Text shown =>
>> START
Carmelo Anthony overrated? The Wins Produced system says "yes"

In recent days, we've been musing about Melo. Will Carmelo Anthony re-sign with the Nuggets? Join Chris Paul and Amare Stoudemire in New York? Team up with Kobe Bryant on the Lakers?

Now, however, a system set up by two economists suggests that Melo's not all he's cracked up to be.

This theory comes from SNY.TV's Michael Salfino. In a post headlined "LeBron's Gone, but Knicks Must Move On," he makes note of "economist Dave Berri's wins produced formula" -- a reference to Stumbling on Wins, a book by David J. Berri and Martin B. Schmidt that attempts to determine which statistics most directly translate to victories in the four major U.S. pro sports.

By this measure, Anthony doesn't fare especially well. Salfino again:

The long-term plan [for the Knicks] seems to be to wait to sign either Carmelo Anthony and/or Chris Paul. Berri's system has Paul as the 21st best player last year overall (No. 4 point guard). But it has Anthony as 20th just among small forwards overall and 31st in that group if you look at production per 48 minutes. This system values rebounding and points per shot and not straight scoring, which it says is way overvalued.
>> END
Given material =>
>> START
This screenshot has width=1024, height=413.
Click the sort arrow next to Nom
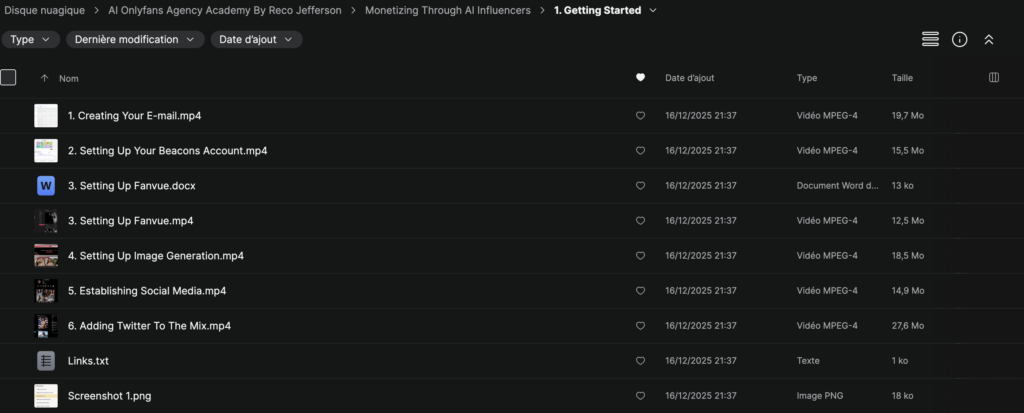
>> END
Task list =>
(1) In the post about Carmelo Anthony, where does Berri's system rank Chris Paul overall for last year?
(2) Quote the post about Carmelo Anthony from "This theory comes" up to and including "U.S. pro sports.".

Responses to the tasks =>
(1) It ranks him as the 21st best player overall and the No. 4 point guard.

(2)
This theory comes from SNY.TV's Michael Salfino. In a post headlined "LeBron's Gone, but Knicks Must Move On," he makes note of "economist Dave Berri's wins produced formula" -- a reference to Stumbling on Wins, a book by David J. Berri and Martin B. Schmidt that attempts to determine which statistics most directly translate to victories in the four major U.S. pro sports.